• DATASET:
■ ■ ■

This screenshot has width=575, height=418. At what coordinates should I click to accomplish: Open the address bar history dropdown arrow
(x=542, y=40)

■ ■ ■

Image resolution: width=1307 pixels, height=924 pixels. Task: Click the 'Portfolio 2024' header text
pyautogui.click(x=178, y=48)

■ ■ ■

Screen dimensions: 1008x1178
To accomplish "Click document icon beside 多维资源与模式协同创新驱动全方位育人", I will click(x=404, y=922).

■ ■ ■

• DIRECTION:
Write out the lines from the line with "This screenshot has" to the line with "(x=542, y=40)", keeping them identical and reproducing only those lines.

• CORRECT RESPONSE:
This screenshot has width=575, height=418. At what coordinates should I click to accomplish: Open the address bar history dropdown arrow
(x=542, y=40)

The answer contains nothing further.